• _Study text_:
============================================================

On 1 June 2023, he was promoted to the rank of Aluf, and on 5 July, he assumed his roles as the commander of the Training and Doctrine Command and the commander of the General Staff Corps. On 7 October 2023, immediately upon learning of the surprise attack on Israel, he rushed from his home in the Golan Heights to the south, fighting alongside forces on the ground and neutralizing militant cells that had infiltrated from the Gaza Strip into the area near Kibbutz Mefalsim, participating in the Battle of Mefalsim. During Operation Iron Swords, it was revealed that in May 2023, he authored a classified document following a comprehensive, multi-system review he conducted on IDF activities along the fence with the Gaza Strip in response to various scenarios. At the request of Gaza Division Commander Brigadier General Avi Rosenfeld, Zini outlined extreme scenarios, including the infiltration of militants under complete intelligence surprise, and recommended the necessary responses, concluding with remarks about the "concept" formed around the fence.

Following the departure of Major General Avi Gil from the role of military secretary to the prime minister, Zini's name was raised as a candidate, and Prime Minister Benjamin Netanyahu even interviewed him for the possibility. Amid the possibility of new draft legislation during Operation Iron Swords, Zini was involved in the initiative to establish a new Haredi brigade, enabling ultra-Orthodox integration into the IDF while maintaining their values and subject to the rulings of the Haredi leadership. To this end, he met with Rabbi David Leibel in Bnei Brak, and upon leaving the meeting, his vehicle was attacked by extremists.

On 22 May 2025, Netanyahu appointed Zini as the next Shin Bet chief following the resignation of Ronen Bar, though the Supreme Court of Israel had earlier declared the forced early termination of Bar "unlawful". Following his appointment, he retired from the IDF on 6 June after 33 years of service. On 25 September, a government advisory body called the Grunis Committee approved Zini's nomination as Shin Bet chief. On 30 September, the Cabinet of Israel unanimously voted to approve Zini's appointment to a five-year term as chief of the Shin Bet. His term began on 5 October.

== Controversies ==
On 30 June 2026, Haaretz reported, citing activist accounts and information obtained, that Shin Bet under Zini had increased efforts in recent weeks to recruit activists involved in anti-government protests ahead of the 2026 Israeli legislative election, offering financial incentives and other benefits in exchange for information on planned demonstrations and right-wing counterprotesters.

============================================================

• _Record extracts_:

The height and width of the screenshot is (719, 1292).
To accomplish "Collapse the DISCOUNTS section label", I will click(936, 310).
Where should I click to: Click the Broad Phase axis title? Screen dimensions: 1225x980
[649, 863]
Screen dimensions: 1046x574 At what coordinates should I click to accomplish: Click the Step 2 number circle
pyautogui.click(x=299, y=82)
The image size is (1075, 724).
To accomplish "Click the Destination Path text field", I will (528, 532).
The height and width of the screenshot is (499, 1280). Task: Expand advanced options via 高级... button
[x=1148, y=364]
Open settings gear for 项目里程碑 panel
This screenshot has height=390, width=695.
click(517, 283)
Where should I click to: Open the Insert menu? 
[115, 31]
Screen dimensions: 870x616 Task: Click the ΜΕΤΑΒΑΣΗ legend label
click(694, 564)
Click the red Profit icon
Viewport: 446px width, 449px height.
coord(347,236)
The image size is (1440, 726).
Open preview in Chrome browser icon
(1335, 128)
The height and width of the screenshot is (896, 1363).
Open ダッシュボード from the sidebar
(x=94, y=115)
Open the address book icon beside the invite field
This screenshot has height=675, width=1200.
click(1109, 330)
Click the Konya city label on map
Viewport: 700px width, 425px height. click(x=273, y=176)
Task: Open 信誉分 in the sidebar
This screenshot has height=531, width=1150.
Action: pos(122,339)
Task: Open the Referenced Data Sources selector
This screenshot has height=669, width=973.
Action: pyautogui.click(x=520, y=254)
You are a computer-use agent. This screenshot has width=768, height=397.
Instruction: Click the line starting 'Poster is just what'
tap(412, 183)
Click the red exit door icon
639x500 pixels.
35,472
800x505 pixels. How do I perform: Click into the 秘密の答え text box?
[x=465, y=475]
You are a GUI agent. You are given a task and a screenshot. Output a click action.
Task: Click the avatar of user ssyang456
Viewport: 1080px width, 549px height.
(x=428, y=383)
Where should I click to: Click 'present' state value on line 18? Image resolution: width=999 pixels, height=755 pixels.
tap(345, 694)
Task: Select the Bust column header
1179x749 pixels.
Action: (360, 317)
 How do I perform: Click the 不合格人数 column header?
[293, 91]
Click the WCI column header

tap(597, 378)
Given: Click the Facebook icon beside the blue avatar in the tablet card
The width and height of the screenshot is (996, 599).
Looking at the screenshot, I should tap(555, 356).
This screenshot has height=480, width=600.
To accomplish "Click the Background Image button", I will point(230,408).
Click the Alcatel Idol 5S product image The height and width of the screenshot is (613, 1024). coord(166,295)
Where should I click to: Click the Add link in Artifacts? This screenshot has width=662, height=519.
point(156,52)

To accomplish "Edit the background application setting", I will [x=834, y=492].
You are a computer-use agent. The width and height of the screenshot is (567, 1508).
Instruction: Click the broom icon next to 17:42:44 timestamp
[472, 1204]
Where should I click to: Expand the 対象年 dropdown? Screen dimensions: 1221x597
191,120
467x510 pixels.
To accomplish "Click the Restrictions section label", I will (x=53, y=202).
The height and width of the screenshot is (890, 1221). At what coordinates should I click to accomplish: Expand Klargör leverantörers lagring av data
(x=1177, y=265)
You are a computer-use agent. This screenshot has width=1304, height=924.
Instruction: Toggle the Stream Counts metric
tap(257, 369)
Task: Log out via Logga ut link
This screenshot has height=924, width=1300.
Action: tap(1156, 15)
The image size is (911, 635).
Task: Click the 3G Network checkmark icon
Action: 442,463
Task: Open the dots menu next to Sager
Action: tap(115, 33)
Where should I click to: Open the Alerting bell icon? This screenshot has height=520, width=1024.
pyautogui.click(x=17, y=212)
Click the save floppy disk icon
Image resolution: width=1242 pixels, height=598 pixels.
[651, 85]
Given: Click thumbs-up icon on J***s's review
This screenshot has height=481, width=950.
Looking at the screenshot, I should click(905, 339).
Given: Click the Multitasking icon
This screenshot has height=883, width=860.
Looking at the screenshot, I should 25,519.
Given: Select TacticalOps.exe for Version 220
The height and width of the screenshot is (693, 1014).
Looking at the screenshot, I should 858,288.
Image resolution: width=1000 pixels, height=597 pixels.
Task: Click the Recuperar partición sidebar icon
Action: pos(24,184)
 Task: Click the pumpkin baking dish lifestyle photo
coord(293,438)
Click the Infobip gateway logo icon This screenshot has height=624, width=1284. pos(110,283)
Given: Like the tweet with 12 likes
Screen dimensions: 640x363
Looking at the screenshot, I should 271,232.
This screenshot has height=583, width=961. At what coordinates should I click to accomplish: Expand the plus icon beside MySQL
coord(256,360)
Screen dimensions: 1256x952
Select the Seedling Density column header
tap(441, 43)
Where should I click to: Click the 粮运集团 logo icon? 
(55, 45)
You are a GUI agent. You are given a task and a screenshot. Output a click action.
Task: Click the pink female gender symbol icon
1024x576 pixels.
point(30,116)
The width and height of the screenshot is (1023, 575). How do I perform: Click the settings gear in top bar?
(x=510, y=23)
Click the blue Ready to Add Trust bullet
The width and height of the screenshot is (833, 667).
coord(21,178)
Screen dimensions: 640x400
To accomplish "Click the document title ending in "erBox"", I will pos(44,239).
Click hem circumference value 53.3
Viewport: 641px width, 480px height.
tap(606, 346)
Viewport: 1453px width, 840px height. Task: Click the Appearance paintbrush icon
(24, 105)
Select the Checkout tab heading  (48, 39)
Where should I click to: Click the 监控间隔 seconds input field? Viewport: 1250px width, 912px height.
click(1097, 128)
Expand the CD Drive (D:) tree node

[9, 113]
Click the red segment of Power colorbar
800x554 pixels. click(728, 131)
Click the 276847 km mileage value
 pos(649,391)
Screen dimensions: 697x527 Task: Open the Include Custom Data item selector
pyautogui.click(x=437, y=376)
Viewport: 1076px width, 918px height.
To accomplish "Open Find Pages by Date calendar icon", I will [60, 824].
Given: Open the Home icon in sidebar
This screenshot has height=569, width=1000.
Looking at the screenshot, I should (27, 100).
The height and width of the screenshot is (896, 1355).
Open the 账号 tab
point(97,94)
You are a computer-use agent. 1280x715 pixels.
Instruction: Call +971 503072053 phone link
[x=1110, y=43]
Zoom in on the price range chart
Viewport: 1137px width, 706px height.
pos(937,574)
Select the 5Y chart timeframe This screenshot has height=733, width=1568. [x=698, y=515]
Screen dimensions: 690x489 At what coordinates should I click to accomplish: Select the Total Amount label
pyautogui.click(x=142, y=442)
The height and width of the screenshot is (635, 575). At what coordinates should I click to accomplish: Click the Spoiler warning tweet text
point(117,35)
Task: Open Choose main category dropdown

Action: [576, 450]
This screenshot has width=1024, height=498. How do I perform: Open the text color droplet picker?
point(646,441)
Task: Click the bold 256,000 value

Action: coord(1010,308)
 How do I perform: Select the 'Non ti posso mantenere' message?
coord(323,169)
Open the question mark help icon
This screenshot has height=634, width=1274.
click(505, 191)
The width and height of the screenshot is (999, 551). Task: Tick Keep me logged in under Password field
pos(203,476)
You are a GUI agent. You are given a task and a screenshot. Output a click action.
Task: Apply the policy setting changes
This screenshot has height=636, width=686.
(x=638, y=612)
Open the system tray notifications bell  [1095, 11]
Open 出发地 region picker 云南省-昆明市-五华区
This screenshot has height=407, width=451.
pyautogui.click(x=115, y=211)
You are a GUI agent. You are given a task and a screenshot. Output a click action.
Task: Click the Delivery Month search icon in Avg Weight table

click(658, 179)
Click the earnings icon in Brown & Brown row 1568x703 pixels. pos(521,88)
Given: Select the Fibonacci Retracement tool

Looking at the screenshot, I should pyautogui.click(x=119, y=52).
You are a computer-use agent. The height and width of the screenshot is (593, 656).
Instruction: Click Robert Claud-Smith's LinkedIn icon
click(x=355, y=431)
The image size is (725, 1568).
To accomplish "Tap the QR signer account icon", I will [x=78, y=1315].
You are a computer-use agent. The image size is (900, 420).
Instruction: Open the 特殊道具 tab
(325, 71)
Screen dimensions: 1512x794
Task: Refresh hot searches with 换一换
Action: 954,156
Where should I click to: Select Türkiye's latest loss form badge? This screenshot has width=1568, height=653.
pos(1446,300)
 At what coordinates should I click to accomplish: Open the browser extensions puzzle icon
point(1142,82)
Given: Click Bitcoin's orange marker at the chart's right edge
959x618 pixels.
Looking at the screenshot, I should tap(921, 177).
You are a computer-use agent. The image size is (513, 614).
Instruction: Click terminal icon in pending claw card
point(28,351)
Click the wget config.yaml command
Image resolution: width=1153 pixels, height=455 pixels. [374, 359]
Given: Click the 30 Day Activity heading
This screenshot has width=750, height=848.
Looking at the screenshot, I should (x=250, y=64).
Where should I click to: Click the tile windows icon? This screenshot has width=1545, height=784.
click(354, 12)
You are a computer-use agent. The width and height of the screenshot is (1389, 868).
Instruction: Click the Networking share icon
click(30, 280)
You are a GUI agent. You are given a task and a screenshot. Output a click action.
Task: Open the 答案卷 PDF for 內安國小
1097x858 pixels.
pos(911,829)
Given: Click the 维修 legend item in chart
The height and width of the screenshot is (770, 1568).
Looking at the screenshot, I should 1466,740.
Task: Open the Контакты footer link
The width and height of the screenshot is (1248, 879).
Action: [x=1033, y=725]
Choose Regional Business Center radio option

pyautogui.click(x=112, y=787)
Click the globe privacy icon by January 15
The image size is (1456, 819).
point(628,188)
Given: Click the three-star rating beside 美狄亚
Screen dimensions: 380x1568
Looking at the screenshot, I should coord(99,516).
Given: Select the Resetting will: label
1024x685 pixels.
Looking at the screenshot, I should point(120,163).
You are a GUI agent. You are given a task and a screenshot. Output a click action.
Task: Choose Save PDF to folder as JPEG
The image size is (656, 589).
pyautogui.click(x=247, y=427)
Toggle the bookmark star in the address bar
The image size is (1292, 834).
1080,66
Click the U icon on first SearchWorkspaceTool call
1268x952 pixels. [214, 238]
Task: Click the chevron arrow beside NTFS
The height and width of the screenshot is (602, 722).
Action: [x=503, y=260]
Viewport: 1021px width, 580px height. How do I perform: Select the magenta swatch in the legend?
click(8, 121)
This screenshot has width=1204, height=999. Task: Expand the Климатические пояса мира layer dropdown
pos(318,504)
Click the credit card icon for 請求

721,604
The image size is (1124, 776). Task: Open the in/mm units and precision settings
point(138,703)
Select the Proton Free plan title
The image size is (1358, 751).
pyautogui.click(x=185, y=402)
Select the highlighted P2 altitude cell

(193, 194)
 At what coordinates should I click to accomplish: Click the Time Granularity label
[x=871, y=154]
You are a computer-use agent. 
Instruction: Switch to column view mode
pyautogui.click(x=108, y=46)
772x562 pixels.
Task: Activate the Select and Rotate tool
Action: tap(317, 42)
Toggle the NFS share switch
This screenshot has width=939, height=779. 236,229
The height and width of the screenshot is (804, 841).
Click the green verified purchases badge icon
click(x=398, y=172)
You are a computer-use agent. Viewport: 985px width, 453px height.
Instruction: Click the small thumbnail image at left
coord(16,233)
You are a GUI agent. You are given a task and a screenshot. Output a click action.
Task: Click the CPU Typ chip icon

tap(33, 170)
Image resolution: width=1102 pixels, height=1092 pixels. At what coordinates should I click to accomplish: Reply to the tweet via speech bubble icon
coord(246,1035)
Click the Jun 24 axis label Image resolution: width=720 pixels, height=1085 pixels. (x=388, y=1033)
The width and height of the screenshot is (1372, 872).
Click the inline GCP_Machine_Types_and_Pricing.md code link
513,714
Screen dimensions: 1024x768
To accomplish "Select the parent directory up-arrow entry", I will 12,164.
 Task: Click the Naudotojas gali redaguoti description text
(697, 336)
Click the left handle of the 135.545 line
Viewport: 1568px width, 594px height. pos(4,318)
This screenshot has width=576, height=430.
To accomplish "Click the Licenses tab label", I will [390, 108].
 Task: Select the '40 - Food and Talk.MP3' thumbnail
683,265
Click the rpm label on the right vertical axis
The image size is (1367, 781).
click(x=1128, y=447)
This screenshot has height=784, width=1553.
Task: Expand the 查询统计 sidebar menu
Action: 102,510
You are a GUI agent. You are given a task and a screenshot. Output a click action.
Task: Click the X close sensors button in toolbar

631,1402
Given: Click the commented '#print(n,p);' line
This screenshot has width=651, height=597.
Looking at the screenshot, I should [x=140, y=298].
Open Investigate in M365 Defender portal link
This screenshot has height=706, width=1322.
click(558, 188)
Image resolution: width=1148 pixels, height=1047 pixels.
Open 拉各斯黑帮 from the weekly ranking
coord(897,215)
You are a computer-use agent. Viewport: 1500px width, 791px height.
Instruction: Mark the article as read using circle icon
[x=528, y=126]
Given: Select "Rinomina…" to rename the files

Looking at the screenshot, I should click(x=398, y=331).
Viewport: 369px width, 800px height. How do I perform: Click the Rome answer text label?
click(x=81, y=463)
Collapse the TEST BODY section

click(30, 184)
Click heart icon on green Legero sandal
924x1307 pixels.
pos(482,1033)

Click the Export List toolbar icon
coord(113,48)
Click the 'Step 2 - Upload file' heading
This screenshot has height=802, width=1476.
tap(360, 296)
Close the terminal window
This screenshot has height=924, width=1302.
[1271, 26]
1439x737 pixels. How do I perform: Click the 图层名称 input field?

============================================================

• _Instructions for the task_:
In the text about Zini, whom did he meet in Bnei Brak over the new Haredi brigade?

• _Problem solution_:
Rabbi David Leibel.